- **Tareas**:
**a)** Según el fragmento sobre las bicicletas, ¿qué altura alcanzaba la atalaya del Tupahue?
**b)** Traduzca al inglés la siguiente oración del fragmento sobre las bicicletas: "Me había pasado los últimos 15 años de mi vida arriba de la cleta."
**c)** Prosiga el fragmento sobre las bicicletas a partir de su última oración.

- **Fragmento**:
■ ■ ■ ■ ■

FALL IN AUTUMN
540 days off season
entry 7 – Bicycle days
40 km por hora por el Itchen Bridge para llegar a Woolston. 40 km por
hora en picada por el Redbridge para llegar a Totton. 40km por hora. Un número
así para un amante de los automóviles puede sonar hasta ridículo, pero para los
que amamos las bicicletas, 40 kilómetros por hora descendiendo por una senda
rodeada de verdes arboledas, con el viento del Atlántico en el rostro, sin más
carrocería que el cuerpo mismo, y con una vista plena a todo el estuario en el
que se ubica Southampton, es precisamente algo por lo que vale la pena escribir
una reseña. Me había pasado los últimos 15 años de mi vida arriba de la cleta.
La había usado para los tramos cortos, diariamente hacia la Universidad o hacia
el trabajo, y para los más largos y exigentes, como a San Antonio, al Arrayán,
a Buin o a Valparaíso. De noche y de día, de día y de noche, los tensos rayos
de alguna de mis bicicletas me habían acompañado en mis largas andanzas ya
fuere que éstas hubieren sido en compañía de otros cleteros, o en la soledad
del pedalero en ruta. Me había hecho de un buen número de bicicletas a lo largo
de todo ese tiempo, cada una bautizada según una experiencia particular pudiere
referirme a cada una de ellas. Como el capitán a su velero, mis bicicletas
traían consigo no sólo muchísimos kilómetros y otras tantas huellas del camino
sino que, a mis ojos, también una identidad propia y una funcionalidad
distintiva. “La Micro” para ir al trabajo, “La Chandelle” para ir a la playa, y
así “La Grillo”, “La Viuda” o “La Sinfónica” para otros tantos distintos
recorridos. Entre ellas había varias antiguas, de las Caloi con el asiento con
respaldo, y de las mini CIC aro 20”. También había en la colección algunas
modernas como la Dahon plegable y una con modelo híbrido entre playera y
rutera, y por supuesto una tropelía de accesorios desde luces hasta
herramientas de la más alta especificidad. Con tanta tradición cletera a
cuestas, no sería extraño que me dispusiera a pasar los últimos seis meses
previos al viaje, ejercitando aún más los músculos y preparando las condiciones
físicas para afrontar futuros pedaleos en tierras extranjeras. Cada día, o día
por medio, se hacía necesario algún pique por breve que fuera al Tupahue. Cerro
arriba, el aire se enrarecía y la vista se aclaraba ante los 845 msnm que
alcanzaba la atalaya, frondosamente habitada por especias autóctonas como el
pimiento o el quillaye. A través de tramos cortos y constantes, preparaba mis
piernas, nuca y muñecas para los futuros pedaleos que esperaba me permitieran
llegar más allá de los límites de la ciudad conocida. De esa forma, además de
seguir yendo a los lugares habituales a los que me llevaba la cleta, me insté
paciente y constantemente a extender las vueltas, a pedalear no más lejos de lo
que ya lo había hecho, sino de manera más recurrente e intensa, en tramos
cortos y presurosos, en caídas libres por verdes cuestas. El Cobbden Bridge,
entre Bitterne y Portswood, me vería entonces atravesándolo presuroso,
siguiendo la ruta sobre mis propias pisadas, revisitando los lugares ya
caminados pero ahora desde la perspectiva del cletero; más veloz y más
enérgica. Subí las pendientes de Eastleigh hasta llegar a Fair Oak; me interné
en su Stoke Park y pedaleé en el barro. Atravesé los bosques y los páramos.

■ ■ ■ ■ ■

- **Bloque de datos**:

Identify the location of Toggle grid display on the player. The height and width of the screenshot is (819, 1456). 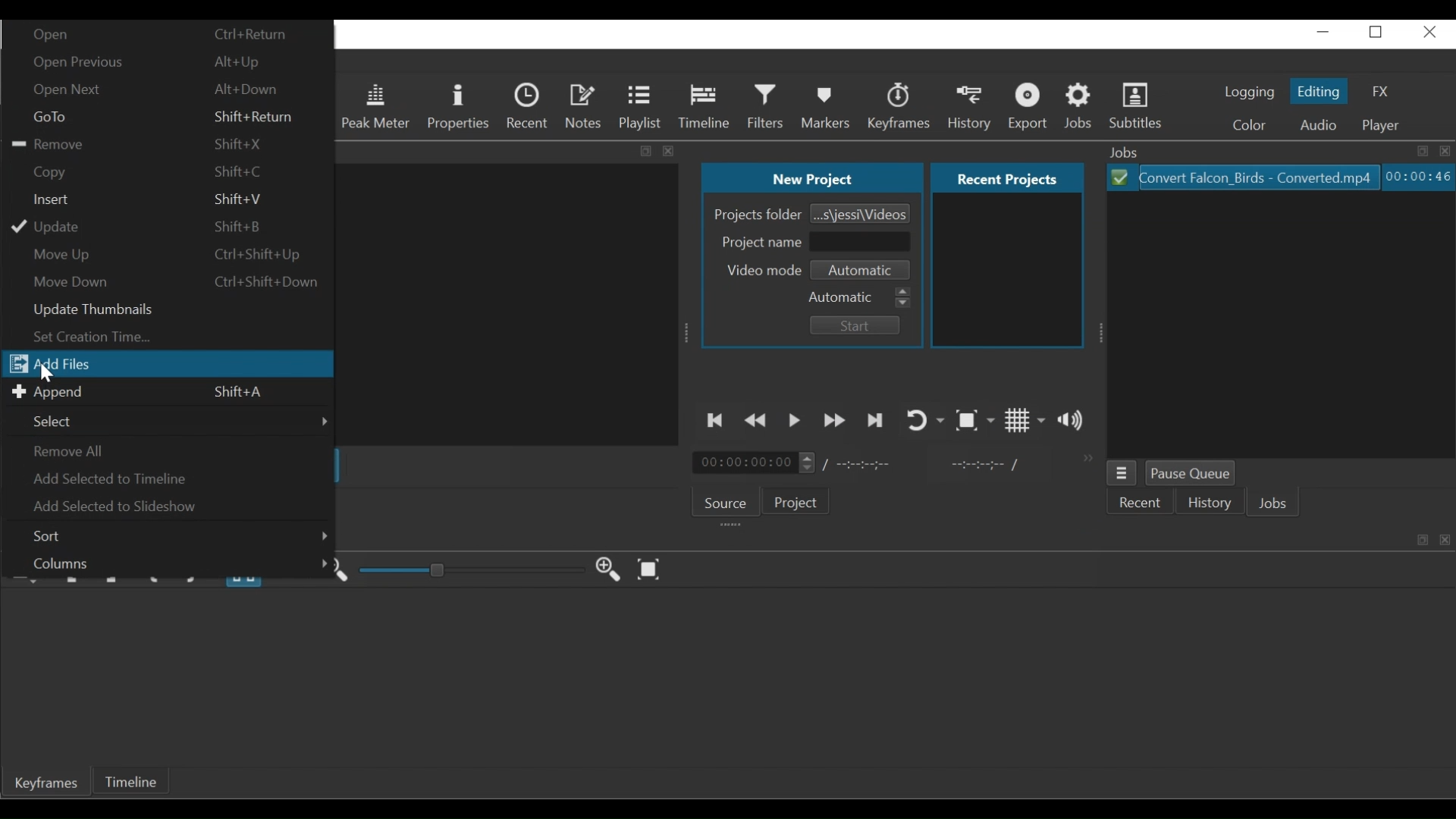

■ ■ ■ ■ ■

- **Respuestas**:
**a)** Alcanzaba 845 metros sobre el nivel del mar.

**b)** I had spent the last 15 years of my life on a bike.

**c)**
Crucé los cauces y los caseríos en Totton. En dos ruedas alcanzaría los
castaños manglares del Río Test y las tranquilas orillas de Bartley Water, allá
en Eiling Hill donde la ciudad sucumbe ante la olorosa muralla del New Forest. El
dolor, el sudor, el apetito que hace al cletero seguir pedaleando más allá de
sus fuerzas me mantendría en movimiento de ahí en más. Había llegado a mis
manos, por tan sólo 50 libras, una bicicleta urbana aro 26” igualita a varias
de las que había dejado en casa. “Brexit”, como con ironía sería llamada, me
haría llegar más allá de los bordes de Southampton, donde siempre teniendo en
cuenta aquello de que por acá se ha de manejar por la izquierda, gratamente me
encontraría con un sinfín de otros cleteros repartidos entre ruta y ruta, yendo
a solas o en familiones. Aprendería en estos periplos, que la cortesía habitual
del británico medio se extiende más allá de sus compuestos modales, llegando
incluso a la civilidad con la que conducen sus vehículos. Siempre atentos al
peatón de turno o al eventual ciclista, no hay conductor que no esté dispuesto
a ceder el paso ante el interés ajeno, ni hay quien se atreva a hacer sonar su
bocina para hacer saber que la tiene. Pareciera que tuvieran la palabra respeto
tatuada en el alma, o al menos civilidad urbana. 40 kilómetros, 50 kilómetros,
100. Todos los que queden aún por recorrer. La confianza que permiten tales
costumbres al volante te hace pensar que no hay límite, más que el de las
propias ganas y energías. 40 kilómetros por hora con las nubes como telón de
fondo; un nuevo camino, una vuelta, un desvío por descubrir: La felicidad en
dos ruedas.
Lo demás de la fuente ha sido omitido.